No one has accused Dr. Elders of being a noted theologian, and while she is correct that sex is a gift from God for pleasure as well as procreation, if she had read and accepted what most Baptists like herself believe to be God's word, she might be better informed on the subject.

Like an automobile or a gun, sex is a powerful force that can be used for good or for evil. It has benefits and drawbacks, depending on the choices made. Since Dr. Elders, like her boss, the president, frequently likes to invoke the name of God, doesn't it make sense that God would establish boundaries for sexual expression so as to protect those he loves from harm?

Just two examples: ``Flee immorality. Every other sin that a man commits is outside his body, but the immoral man sins against his own body'' (1 Corinthians 6:18). And ``For this is the will of God ... that you abstain from sexual immorality; that each of you know how to possess his own vessel ... '' (1 Thessalonians 4:3-4).

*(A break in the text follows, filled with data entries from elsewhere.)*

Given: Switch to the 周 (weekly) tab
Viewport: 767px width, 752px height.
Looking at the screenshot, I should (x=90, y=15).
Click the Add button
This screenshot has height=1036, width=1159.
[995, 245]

As for homosexual practice, the same Scriptures, in both the Old and New Testaments, prohibit it. Wouldn't Dr. Elders agree that the physical benefits are greater for those who abstain from sodomy than for those who don't?

Dr. Elders takes one approach on sex: Kids are going to do it, no matter what, so we should give them condoms, AIDS education starting in kindergarten, treatment for venereal diseases and government-funded abortions. But she has a completely different one on smoking: Let's do whatever it takes to prevent kids from smoking, let's keep them nicotine virgins.

Maybe the solution is to tell kids to put condoms on their cigarettes so they can have safe smokes.

Dr. Elders is becoming a bigger burden to the Clinton administration than any of those who have resigned as a result of the Whitewater affair. Her frequently outrageous remarks play to a constituency that continues to cling to the belief that one can be sexually indiscriminate and somehow avoid the consequences. Her statements - from legalizing drugs to the latest outrages in The Advocate - are precisely the wrong prescriptions for a nation that has overdosed on the mores of the '60s. She ought to be fired.